Configure GKD (Postgres path)

Ensure ATLAS_DB_URL points to the same Postgres instance the SDK writes to, then use the default Hydra config to run distillation:
export ATLAS_DB_URL="postgresql://user:pass@host:5432/atlas"
python train.py \
  --config-name teacher_gkd \
  teacher_model_name_or_path=Qwen/Qwen2.5-14B-Instruct \
  model.model_name_or_path=Qwen/Qwen2.5-7B-Instruct \
  trainer.min_reward=0.8
This trains directly from the approved traces in Postgres. Override trainer.learning_key, min_reward, etc., as needed for your workflow.

Run the validation script (Hugging Face path)

To validate end-to-end settings on public data, run:
HF_HUB_ENABLE_HF_TRANSFER=1 \
PYTHONPATH=. \
CUDA_VISIBLE_DEVICES=0 \
python scripts/validate_gkd.py \
  --student Qwen/Qwen2.5-7B-Instruct \
  --teacher Qwen/Qwen2.5-14B-Instruct \
  --dataset-name gsm8k \
  --dataset-config main \
  --dataset-train-split train \
  --dataset-eval-split test \
  --dataset-max-samples 8792 \
  --train-limit 7473 \
  --eval-limit 1319 \
  --max-steps 500 \
  --per-device-train-batch-size 2 \
  --gradient-accumulation-steps 4 \
  --learning-rate 2e-5 \
  --lmbda 1.0 \
  --beta 0.5 \
  --temperature 0.9 \
  --max-new-tokens 256 \
  --eval-sample-size 256 \
  --min-reward 0.8 \
  --bf16
Set --dataset-name / --dataset-config to any Hugging Face dataset that contains math or reasoning conversations; the script formats it into the same chat schema the trainer expects. For your own traces, skip the HF flags and let the trainer load from Postgres via ATLAS_DB_URL.

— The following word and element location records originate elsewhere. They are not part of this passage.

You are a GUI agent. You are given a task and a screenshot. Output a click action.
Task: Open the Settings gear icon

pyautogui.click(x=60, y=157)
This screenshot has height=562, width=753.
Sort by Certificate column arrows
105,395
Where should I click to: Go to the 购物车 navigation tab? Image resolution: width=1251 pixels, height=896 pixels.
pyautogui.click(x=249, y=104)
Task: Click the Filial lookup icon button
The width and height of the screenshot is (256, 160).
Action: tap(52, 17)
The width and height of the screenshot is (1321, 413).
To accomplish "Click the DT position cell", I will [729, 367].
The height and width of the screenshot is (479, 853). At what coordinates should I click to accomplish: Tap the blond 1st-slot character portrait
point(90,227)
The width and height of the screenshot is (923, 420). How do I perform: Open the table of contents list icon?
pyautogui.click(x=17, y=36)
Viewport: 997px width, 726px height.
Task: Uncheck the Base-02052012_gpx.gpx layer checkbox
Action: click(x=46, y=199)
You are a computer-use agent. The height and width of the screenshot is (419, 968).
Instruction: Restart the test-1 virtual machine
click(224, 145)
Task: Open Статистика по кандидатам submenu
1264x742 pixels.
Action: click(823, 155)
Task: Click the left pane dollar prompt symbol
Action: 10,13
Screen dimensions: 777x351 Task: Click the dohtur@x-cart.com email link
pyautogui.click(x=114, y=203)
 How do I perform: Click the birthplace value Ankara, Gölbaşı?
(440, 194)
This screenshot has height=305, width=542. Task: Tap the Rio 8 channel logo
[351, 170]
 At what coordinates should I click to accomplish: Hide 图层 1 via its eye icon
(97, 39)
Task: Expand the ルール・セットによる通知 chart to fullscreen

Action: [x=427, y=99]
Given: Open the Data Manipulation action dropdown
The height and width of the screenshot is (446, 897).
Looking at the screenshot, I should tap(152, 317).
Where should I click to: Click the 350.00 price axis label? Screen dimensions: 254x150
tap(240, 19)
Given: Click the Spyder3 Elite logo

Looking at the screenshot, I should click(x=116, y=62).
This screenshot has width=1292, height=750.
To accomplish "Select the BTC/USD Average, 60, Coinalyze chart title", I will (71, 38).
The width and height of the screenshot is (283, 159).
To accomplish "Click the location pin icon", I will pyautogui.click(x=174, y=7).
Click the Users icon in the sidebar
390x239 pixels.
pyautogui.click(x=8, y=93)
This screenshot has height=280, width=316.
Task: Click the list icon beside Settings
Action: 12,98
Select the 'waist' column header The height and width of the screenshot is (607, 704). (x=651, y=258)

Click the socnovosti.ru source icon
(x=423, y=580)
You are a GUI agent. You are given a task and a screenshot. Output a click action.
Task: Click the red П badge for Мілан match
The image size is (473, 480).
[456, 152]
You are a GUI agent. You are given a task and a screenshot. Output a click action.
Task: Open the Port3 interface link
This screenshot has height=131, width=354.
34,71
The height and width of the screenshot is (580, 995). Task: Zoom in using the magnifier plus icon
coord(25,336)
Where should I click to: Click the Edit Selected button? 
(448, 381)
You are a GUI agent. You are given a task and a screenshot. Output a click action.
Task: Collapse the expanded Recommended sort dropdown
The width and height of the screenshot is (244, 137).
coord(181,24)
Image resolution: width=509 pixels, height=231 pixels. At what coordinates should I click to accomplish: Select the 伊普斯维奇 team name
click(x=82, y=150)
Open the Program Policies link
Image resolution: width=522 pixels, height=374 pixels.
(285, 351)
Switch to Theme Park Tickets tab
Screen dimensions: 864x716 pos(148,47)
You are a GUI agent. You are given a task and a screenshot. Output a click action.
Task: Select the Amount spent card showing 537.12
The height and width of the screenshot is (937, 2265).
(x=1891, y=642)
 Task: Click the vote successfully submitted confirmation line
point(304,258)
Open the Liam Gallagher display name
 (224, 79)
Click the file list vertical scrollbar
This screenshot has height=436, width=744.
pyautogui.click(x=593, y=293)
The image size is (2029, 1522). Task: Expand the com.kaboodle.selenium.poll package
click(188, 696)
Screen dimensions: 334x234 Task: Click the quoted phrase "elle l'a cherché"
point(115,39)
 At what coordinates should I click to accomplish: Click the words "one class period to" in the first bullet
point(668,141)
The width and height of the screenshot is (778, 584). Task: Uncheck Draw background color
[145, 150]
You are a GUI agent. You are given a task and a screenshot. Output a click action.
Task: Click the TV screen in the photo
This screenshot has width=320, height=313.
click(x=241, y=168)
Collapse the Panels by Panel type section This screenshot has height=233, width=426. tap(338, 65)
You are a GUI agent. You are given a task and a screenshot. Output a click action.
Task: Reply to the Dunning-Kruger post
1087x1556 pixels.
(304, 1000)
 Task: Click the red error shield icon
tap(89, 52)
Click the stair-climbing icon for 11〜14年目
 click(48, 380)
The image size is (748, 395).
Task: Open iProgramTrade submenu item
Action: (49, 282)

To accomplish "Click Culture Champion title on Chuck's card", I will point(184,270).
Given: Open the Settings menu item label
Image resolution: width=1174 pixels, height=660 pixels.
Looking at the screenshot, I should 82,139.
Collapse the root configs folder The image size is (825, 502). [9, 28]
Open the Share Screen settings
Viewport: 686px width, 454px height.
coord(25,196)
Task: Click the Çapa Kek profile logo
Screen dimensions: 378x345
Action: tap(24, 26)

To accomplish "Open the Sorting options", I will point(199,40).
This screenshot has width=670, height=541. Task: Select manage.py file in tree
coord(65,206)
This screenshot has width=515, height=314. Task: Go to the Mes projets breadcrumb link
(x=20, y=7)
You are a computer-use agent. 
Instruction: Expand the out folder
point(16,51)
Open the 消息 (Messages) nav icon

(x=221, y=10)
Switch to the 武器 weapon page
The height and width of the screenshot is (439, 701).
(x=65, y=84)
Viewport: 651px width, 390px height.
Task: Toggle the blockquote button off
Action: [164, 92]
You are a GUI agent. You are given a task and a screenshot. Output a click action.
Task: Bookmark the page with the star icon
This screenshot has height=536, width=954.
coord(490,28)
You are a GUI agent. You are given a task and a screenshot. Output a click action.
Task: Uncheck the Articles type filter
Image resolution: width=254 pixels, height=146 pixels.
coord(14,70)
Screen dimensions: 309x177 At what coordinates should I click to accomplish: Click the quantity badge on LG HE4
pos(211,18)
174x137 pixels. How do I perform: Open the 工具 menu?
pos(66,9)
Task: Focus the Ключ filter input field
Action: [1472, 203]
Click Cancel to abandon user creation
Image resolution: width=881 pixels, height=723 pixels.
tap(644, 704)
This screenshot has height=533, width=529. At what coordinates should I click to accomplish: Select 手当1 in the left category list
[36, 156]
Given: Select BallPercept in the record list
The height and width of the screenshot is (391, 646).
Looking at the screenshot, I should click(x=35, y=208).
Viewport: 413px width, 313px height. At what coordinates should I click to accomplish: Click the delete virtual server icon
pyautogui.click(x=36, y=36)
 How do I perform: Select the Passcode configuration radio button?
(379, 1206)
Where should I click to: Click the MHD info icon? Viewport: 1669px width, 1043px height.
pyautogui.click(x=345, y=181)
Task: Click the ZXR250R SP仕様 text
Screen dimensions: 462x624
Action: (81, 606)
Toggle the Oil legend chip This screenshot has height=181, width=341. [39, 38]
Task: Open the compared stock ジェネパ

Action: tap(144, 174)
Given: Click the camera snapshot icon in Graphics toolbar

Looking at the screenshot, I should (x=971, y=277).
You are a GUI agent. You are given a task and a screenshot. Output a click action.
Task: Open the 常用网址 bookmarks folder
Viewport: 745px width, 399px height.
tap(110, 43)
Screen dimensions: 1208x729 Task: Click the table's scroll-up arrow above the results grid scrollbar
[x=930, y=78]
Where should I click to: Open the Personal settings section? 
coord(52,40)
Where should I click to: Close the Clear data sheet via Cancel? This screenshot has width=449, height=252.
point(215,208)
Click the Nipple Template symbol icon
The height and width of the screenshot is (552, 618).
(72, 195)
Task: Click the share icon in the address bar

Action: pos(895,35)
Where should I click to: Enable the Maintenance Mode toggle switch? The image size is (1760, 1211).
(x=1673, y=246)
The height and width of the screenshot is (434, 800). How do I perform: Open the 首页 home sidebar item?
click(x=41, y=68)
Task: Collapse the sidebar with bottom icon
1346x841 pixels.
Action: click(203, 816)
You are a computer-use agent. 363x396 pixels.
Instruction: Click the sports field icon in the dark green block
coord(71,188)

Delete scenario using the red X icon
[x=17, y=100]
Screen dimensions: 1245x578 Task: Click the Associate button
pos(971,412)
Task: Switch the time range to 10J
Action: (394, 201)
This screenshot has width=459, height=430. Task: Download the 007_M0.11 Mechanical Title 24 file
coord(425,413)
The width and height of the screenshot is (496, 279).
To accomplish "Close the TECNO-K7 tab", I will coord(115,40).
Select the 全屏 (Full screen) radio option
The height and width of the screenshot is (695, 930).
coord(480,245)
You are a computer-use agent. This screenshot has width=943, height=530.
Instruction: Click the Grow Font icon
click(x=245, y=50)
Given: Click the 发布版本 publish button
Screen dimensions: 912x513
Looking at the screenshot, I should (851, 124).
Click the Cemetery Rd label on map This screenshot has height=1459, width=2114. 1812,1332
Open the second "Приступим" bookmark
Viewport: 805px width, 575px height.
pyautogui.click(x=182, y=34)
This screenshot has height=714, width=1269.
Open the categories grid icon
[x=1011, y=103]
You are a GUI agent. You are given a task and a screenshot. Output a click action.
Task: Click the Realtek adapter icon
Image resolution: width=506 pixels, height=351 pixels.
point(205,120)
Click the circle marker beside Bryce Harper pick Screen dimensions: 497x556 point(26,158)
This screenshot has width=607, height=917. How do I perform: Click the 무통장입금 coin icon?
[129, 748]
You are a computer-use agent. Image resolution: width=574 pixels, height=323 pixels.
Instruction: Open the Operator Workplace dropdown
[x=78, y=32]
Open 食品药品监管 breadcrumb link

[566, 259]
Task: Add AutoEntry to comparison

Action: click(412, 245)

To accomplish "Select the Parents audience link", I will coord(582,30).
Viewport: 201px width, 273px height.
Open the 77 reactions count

Interpret math_validation_metrics.json

After the script finishes, inspect outputs/gkd_math_validation/math_validation_metrics.json. It contains:
  • training.train_loss: final training loss (useful for comparing configs).
  • baseline and distilled blocks: eval accuracy, average generated tokens, etc.
  • success_delta and token_reduction_pct derived from the baseline/d distilled metrics so you can see how the distilled student improved.
Example snippet:
{
  "training": {"train_loss": 0.0294},
  "baseline": {"accuracy": 0.758, "avg_generated_tokens": 210},
  "distilled": {"accuracy": 0.815, "avg_generated_tokens": 180}
}
Compute success delta (0.815 - 0.758 = +5.7 pp) and token reduction (1 - 180/210 ≈ 14.3%) to judge whether the run met your targets.

Next steps

  • Use scripts/examples/run_two_gear_gkd.py to run the fast and reliability configs back-to-back and automatically print the comparison table.
  • Once you have Postgres traces from the Atlas runtime, re-run train.py --config-name teacher_gkd pointing at ATLAS_DB_URL to distill your own workflows instead of GSM8K.